Archiving PostgreSQL Backups on NixOS

This is a technical note on how to archive PostgreSQL backups on NixOS to one or more targets using rclone.

Contents

Problem

Some of my objectives during provisioning new hosts and services are to ensure that:

  1. The system is reproducible,
  2. The process and related artifacts are documented, and
  3. The data is backed up and archived securely.

Using NixOS solves the first two objectives due to its declarative nature. However, the third one is not directly addressed by NixOS alone. It is depends on how services are configured and data is managed.

If I am lucky, the host is stateless, i.e., all data is provisioned from an external source such as a separate database server. This means the entire host is disposable: when desired, I can launch a new host on my favourite cloud provider, redeploy services, and make necessary DNS record changes.

However, this is not always the case. Sometimes, the host is running a database server, typically a PostgreSQL service along with other services. In such cases, I need to ensure that the data is backed up regularly and archived safely and securely to one or more targets.

In relation to PostgreSQL, I want to ensure that:

  1. Database snapshots (backups) are taken regularly,
  2. Backups are encrypted, and
  3. Encrypted backups are archived to a single target or preferably to multiple targets.

Context

There are two ways of approaching this problem:

  1. Use an external service that performs the backup and archiving for this host (acting as a supervisor), or
  2. Use a service running on the host itself to perform the backup and archiving.

I prefer the second one because it is more cost-effective, gives me more control over the process, and allows me to stick to the NixOS way of doing things to maintain ubiquity.

In terms of archive targets, I prefer to use object stores, such as S3-compliant services. This is because they are cost-effective, reliable, provide a good level of security, and are easy to integrate with other services. Additionally, I want to have multiple targets to avoid vendor lock-in and to have a backup plan in case one of the targets fails. It would be nice if I could add other target types easily in the future.

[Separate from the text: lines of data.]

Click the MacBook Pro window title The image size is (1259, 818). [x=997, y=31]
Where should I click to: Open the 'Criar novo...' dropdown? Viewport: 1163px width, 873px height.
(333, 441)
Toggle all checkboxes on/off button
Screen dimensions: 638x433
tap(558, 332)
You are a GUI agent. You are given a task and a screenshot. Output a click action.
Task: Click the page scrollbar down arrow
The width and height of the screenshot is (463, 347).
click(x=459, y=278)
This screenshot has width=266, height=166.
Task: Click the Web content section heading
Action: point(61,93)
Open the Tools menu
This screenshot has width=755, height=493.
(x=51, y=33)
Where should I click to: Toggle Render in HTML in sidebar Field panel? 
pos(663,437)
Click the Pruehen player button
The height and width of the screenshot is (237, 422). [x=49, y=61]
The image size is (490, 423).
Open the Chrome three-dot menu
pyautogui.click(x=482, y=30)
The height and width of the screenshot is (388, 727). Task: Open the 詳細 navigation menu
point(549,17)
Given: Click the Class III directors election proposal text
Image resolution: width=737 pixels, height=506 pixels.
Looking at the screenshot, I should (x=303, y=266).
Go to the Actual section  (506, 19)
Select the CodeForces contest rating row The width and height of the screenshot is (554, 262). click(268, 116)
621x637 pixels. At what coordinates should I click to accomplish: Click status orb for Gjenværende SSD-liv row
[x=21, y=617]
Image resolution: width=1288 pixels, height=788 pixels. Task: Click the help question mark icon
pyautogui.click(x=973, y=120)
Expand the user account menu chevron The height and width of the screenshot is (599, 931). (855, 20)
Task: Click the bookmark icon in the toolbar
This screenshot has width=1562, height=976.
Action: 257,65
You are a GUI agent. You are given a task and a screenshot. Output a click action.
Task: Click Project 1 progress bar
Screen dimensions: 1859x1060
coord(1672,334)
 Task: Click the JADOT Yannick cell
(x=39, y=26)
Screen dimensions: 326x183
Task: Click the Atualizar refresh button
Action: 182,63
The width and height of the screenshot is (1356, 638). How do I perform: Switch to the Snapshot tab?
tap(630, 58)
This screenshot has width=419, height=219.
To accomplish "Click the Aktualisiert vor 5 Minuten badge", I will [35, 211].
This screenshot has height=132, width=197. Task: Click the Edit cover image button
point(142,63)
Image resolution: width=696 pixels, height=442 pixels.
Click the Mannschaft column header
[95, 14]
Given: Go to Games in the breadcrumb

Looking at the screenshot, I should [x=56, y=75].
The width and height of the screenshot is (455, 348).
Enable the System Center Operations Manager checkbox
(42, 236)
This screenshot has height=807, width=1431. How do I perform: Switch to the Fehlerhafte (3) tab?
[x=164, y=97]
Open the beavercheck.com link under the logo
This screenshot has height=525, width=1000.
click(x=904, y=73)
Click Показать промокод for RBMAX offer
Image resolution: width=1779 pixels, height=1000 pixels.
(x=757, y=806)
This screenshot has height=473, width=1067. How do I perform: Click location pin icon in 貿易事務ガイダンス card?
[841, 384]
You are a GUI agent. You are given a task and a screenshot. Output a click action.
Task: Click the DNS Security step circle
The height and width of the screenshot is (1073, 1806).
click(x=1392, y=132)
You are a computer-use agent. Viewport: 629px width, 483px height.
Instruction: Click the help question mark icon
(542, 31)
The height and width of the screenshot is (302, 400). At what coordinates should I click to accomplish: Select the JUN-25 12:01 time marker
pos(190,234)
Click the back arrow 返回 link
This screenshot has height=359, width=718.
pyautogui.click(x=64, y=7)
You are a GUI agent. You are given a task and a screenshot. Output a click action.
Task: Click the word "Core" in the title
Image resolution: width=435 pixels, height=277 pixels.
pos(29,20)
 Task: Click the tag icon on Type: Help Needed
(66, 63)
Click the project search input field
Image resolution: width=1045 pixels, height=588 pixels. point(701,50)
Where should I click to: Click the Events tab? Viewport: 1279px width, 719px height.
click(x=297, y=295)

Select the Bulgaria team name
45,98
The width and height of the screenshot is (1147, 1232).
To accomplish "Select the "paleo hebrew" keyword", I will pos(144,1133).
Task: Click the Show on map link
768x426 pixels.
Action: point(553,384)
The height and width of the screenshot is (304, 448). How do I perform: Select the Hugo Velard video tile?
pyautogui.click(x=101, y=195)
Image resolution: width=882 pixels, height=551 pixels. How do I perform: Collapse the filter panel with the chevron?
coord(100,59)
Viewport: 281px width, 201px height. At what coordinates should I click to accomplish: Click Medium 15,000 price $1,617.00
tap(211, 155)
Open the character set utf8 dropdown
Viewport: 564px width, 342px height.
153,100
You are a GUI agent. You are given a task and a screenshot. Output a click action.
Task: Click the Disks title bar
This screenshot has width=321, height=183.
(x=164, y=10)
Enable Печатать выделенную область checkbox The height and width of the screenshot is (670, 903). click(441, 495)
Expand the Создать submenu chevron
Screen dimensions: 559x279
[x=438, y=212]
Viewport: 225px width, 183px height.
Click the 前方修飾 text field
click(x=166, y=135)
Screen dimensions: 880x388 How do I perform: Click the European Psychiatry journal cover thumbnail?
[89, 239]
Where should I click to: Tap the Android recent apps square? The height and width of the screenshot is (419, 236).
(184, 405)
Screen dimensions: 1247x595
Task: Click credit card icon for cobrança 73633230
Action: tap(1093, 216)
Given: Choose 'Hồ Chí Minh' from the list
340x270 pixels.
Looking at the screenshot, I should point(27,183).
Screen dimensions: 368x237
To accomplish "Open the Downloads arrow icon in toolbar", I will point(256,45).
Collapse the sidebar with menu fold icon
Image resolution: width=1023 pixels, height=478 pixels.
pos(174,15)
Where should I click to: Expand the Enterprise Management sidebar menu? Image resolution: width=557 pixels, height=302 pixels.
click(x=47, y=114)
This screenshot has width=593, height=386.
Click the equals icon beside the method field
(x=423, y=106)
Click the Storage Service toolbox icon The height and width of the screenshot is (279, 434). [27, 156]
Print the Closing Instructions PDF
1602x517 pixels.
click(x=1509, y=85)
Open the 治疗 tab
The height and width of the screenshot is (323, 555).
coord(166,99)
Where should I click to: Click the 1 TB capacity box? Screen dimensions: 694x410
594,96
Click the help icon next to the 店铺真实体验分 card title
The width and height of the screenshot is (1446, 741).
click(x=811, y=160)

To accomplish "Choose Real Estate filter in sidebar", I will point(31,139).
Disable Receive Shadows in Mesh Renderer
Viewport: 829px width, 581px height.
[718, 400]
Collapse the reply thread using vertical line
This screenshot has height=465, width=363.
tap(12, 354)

Finally, I do not want that the data to leave the host unencrypted. Archive files should be encrypted before they leave the host using a secure, widely supported, and hopefully post-quantum secure encryption algorithm.

Solution

Consider following scenario:

  1. We have a PostgreSQL service running on a NixOS host,
  2. There are two databases that we want to backup: db1 and db2,
  3. We want to take a snapshot of these databases 15 minutes past every hour,
  4. We want to encrypt the snapshots using GPG with symmetric encryption and a passphrase,
  5. We want to archive the encrypted snapshots to two S3-compliant object stores: s3://let-say-backblaze.com/bucket1 and s3://let-say-wasabi.com/bucket2.

I learned from Abhinav’s Note that services.postgresqlBackup service creates systemd services for each database backup, and we can add an ExecStartPost entry. This entry will be our workhorse.

This is the Nix function that will do it:

## file: ./lib/pg-db-archive.nix
{ config
, pkgs
, dbName
, fileEncKey
, fileRclone
}:
let
  script = pkgs.writeShellScriptBin "pg-db-archive" ''
    #!/usr/bin/env bash

    ## Fail on any error:
    set -e

    ## Define the backup directory path:
    _dirBackup="${config.services.postgresqlBackup.location}"

    ## Define the path to the file to be encrypted:
    _fileBackup="''${_dirBackup}/${dbName}.sql.gz"

    ## Define the path to the encrypted file to be archived:
    _fileArchive="''${_dirBackup}/${dbName}_$(date --utc +%Y%m%dT%H%M%SZ).sql.gz.enc"

    ## Encrypt the file:
    echo "Encrypting database dump..."
    ${pkgs.gnupg}/bin/gpg --symmetric --cipher-algo AES256 --batch --yes --passphrase-file ${fileEncKey} --output "''${_fileArchive}" "''${_fileBackup}"
    echo "Database file is encrypted successfully."

    ## Archive the file:
    echo "Archiving encrypted database dump..."
    ${pkgs.rclone}/bin/rclone --config "${fileRclone}" copy "''${_fileArchive}" "archive-target-database:/${dbName}/"
    echo "Encrypted database file is archived successfully."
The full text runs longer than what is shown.